3.What is the plan for PHP? Would PHP running on .NET, would that be convincing to switch. Not really, so it doesn’t really look like there’s interest. Microsoft is doing dynamic languages because it’s interesting to a group of developers.
4.What is it going to take for Rails to run on top of .NET? Imagine it happens. Is it a good idea? Deployment is a pain in Rails. Want to sell into .NET companies in the enterprise. What it’s going to take is a good business reason to want to use it. Developers need to want it.
5.When is the veil of silence going to be limited? Jim went dark for 8 months after coming to work at Microsoft. IronPython is being run as an open source project with an open mailing list. IronPython 1.1 was just released. Incremental releases were driven by user bug reports in an open, interactive way. Python 2.0 more modules, end of year. John’s only been at Microsoft for 2 months, so he will start becoming more open soon.
6.Why dynamic languages? There are millions of programmers who clearly love dynamic languages. It works for them. Let them program in a way that they enjoy and can be productive. More expressive. First refactoring tool written for Smalltalk. First unit testing framework written for Smalltalk. Good ideas have come out of the dynamic language community.
8.Mono? Mono doesn’t work well. Winforms and GTK# and supposedly it’s compatible. Some say it runs beautifully and some say it doesn’t run at all. Mono regularly runs IronPython.
9.Should dynamic languages be an Intro CS100 language? Yes, dramatically lower barrier to entry. Number of things you need to know to write a program in a static language: classes, methods, static method calls. In dynamic languages only need a function call or statement to write Hello World. If you want to talk about the essence of programming, it’s about control flow and data structures, not types. But the lower concept count means that people with less programming experience can write in dynamic languages. Means that it might have an impact in terms of nonprogrammers writing code. Introducing patterns on top of the language adds a different level of complexity. Malleable syntax in Ruby allows for custom languages like Rails DSL. The ability to create DSLs in Ruby is interesting.
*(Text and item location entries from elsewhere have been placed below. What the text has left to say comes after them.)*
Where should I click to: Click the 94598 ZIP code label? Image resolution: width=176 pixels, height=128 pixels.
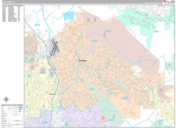(111, 120)
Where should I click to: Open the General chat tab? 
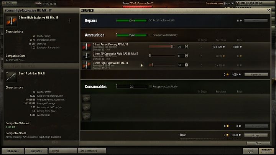(63, 151)
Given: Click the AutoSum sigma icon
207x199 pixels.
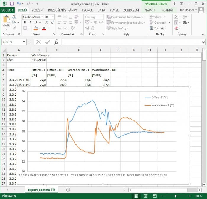Looking at the screenshot, I should pyautogui.click(x=176, y=17).
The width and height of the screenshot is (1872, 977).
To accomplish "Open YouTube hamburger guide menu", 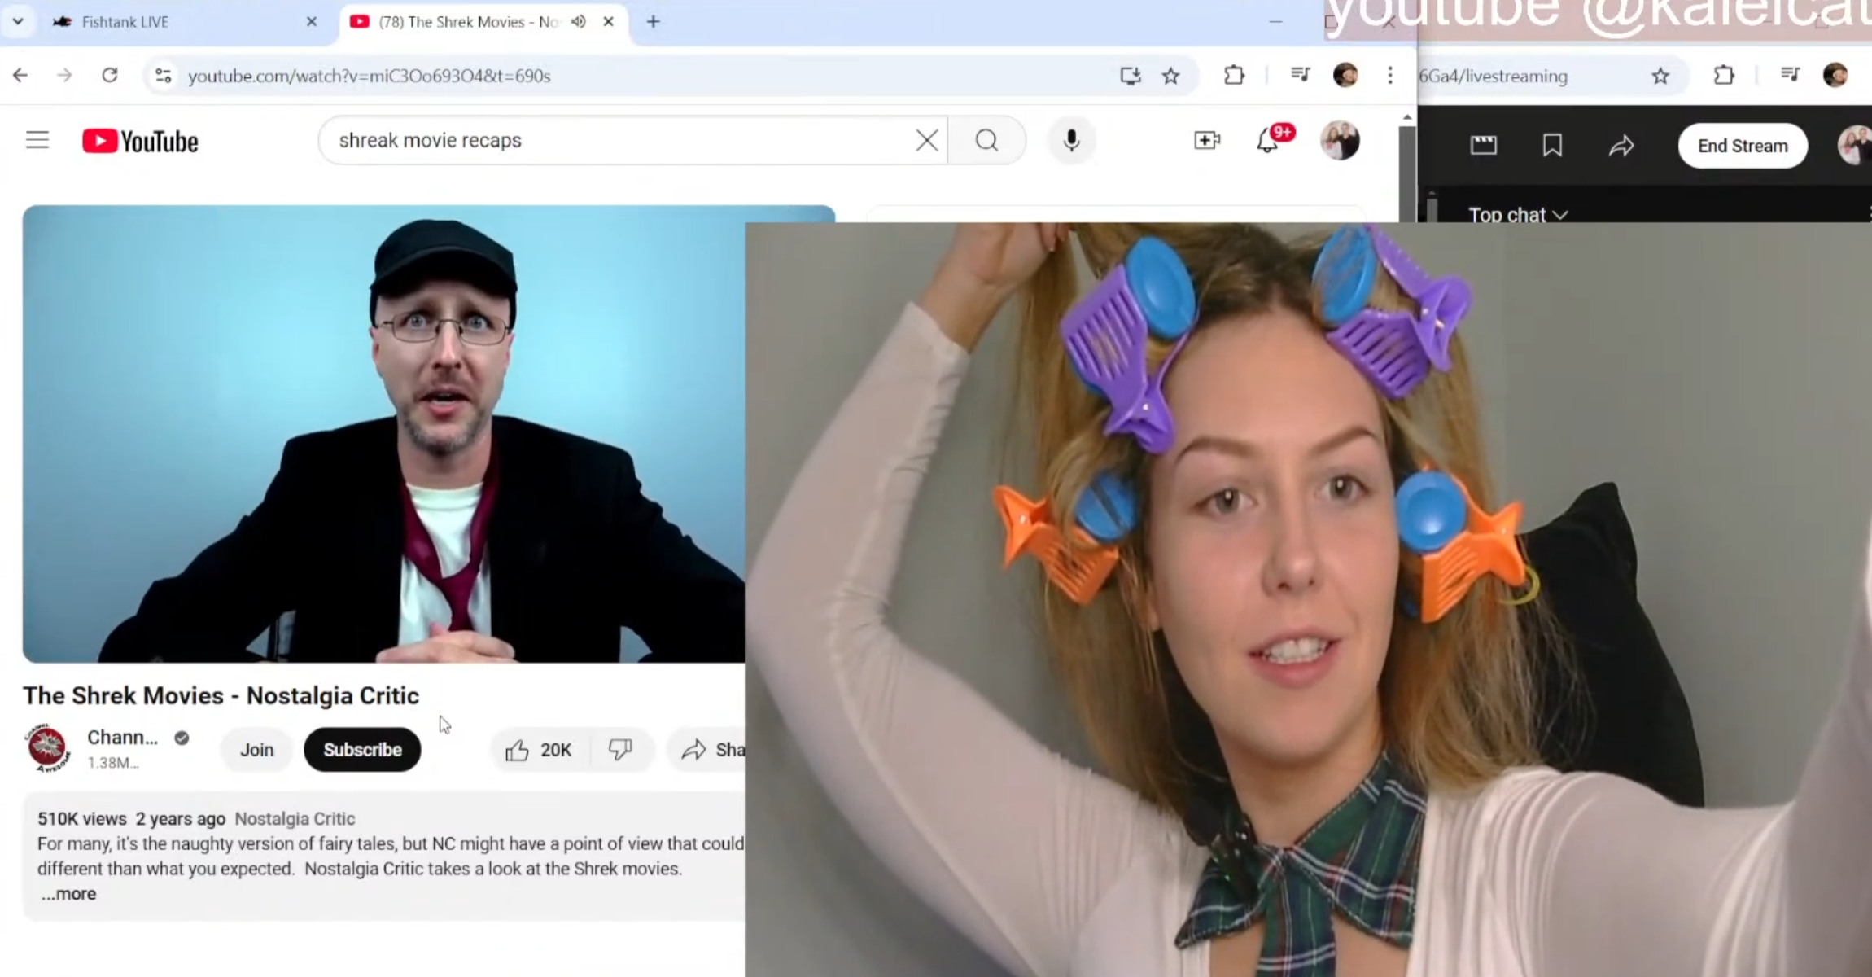I will point(37,141).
10.What about IDE support? Today, for IronPython, Visual Studio SDK shows people how to extend Visual Studio. It includes IronPython integration (all written in C#). Minimal intellisense support, ships as a sample. Left to developers to extend. The lightweight solution to an IDE is a real challenge. Can use the debugger today. The best part of IronPython/.NET integration is availability of the debugger. Profiler works poorly. Infrastructure issue that needs to be solved fairly soon. RubyCLR: John demo’ed an IDE that he worked on before he came to Microsoft. He was running on a Mac, running RubyCLR. He used WPF with Ruby, using Ruby metaprogramming stuff. This enabled him to reduce the number of things he had to type.